La politica internazionale del Vietnam

13/06/2012

Dopo la fine dell’occupazione francese del Vietnam nel 1945 e la stabilizzazione del confine con la Cina a nord, il Vietnam bada a difendersi da eventuali nemici sul mare.

Il Vietnam è un paese sottile e lungo, con la popolazione raggruppata alle due estremità del paese, sul fiume Rosso a nord e sul Mekong a sud, dove si trovano le grandi città: Hanoi e Ho Chi Minh City, la vecchia Saigon.  

L’unità del paese è garantita solo dalla sottile striscia di terra, scarsamente popolata, che si estende fra le due regioni. 

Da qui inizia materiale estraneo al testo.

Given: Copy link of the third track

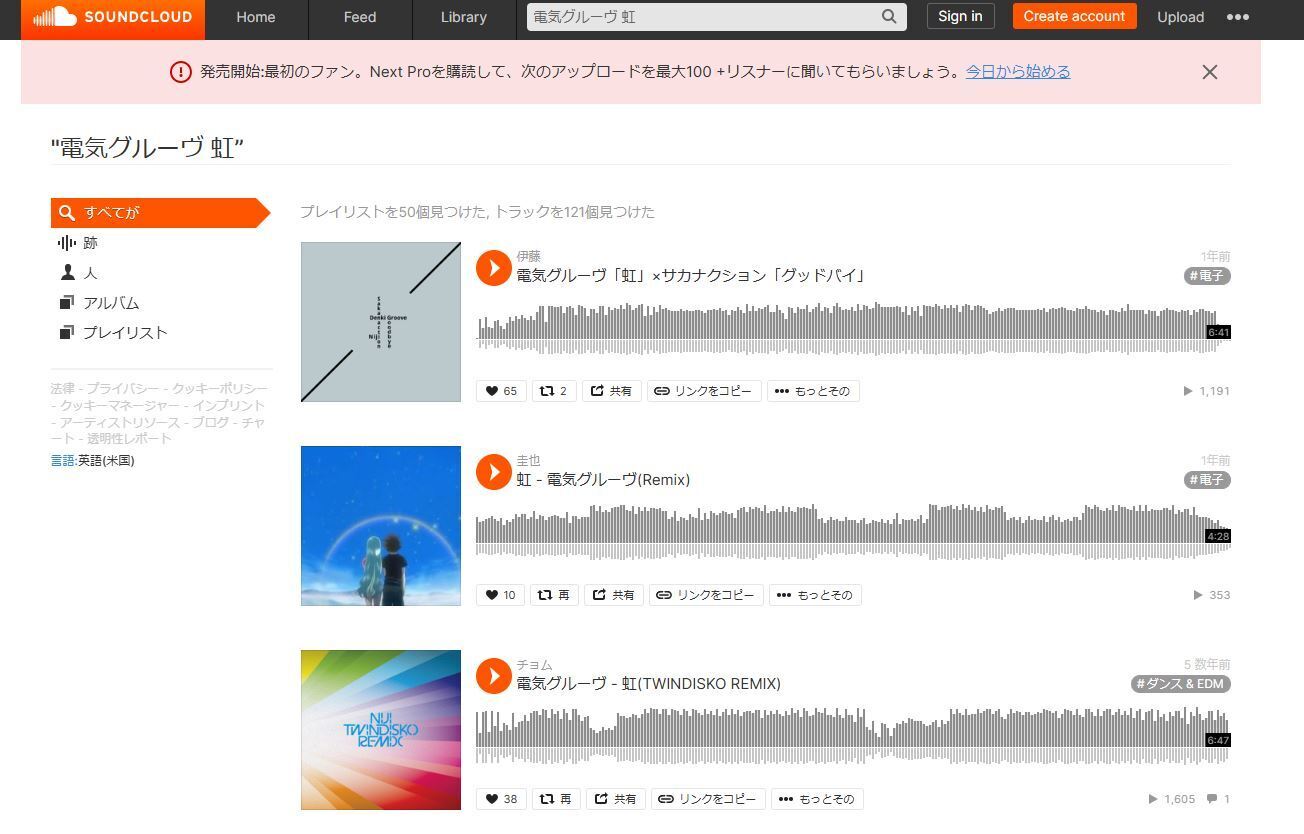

Il Laos e la Cambogia, stati economicamente deboli e incapaci di confrontarsi con il Vietnam, funzionano da stati cuscinetto sul confine occidentale del Vietnam. A est la costa vietnamita  si apre sul Mar Cinese meridionale, dove si trovano due arcipelaghi importanti per  la difesa del Vietnam sul mare: le isole Paracelso e le Spratly. 

Nel 1974 le truppe sud vietnamite vennero sconfitte dai Cinesi durante un tentativo di  conquistare le isole Paracelso. Ma poco tempo dopo fu il Vietnam del Nord ad invadere le  Spratly e ad annetterle per tener lontani i Cinesi.

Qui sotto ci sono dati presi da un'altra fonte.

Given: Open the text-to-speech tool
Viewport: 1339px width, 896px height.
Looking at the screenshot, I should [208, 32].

I due arcipelaghi sono importanti anche perché le acque adiacenti sono ricche di giacimenti di petrolio. Il Vietnam con gli introiti dell’esportazione del greggio – $5 miliardi nel 2010 – riesce quasi a coprire i costi dell’importazione del petrolio già raffinato che deve importare. Anche la pesca nel Mar Cinese meridionale è un’importante fonte di reddito per il Vietnam: nel 2010 Hanoi ha esportato frutti di mare – per lo più gamberi – per $3,6 miliardi.

La riserva petrolifera offshore di Bach Ho, scoperta nel 1975, è la maggiore del paese, ma  ha quasi esaurito il suo potenziale, perciò Hanoi deve esplorare nuovi giacimenti per evitare il calo delle entrate. Le navi militari cinesi però ostacolano costantemente le attività del Vietnam nelle acque della regione. Il Vietnam è uno degli stati  più forti nella regione, ma le sue potenzialità sono limitate:  ha un PIL di circa $122 miliardi (dati del 2011), pari al PIL di una piccola provincia cinese,  inferiore al PIL del Chongqing, meno della metà del PIL delle province di Pechino e Shanghai nonostante la popolazione vietnamita sia pari a quella delle tre provincie cinesi messe insieme.

Questa condizione di tensione con la Cina induce il Vietnam a intessere legami politici e militari con gli USA, che mirano a insediare la propria marina militare presso la baia di Cam Rahn. Hanoi coltiva anche i legami con la Russia, l’India e i paesi dell’ASEAN. I legami con la Russia sono di vecchia data: l’equipaggiamento bellico del Vitenam è di fabbricazione russa. Con l’India i legami sono migliorati al punto che i due paesi organizzano esercitazioni militari congiunte nella giungla e sugli oceani.

Il Vietnam è al centro di interessi globali che si intersecano nel sudest asiatico: solo sfruttando la sua posizione vantaggiosa e mantenendosi in equilibrio con tutti gli attori regionali ha la possibilità di ritagliarsi un certo margine di indipendenza e accrescere la propria forza economica.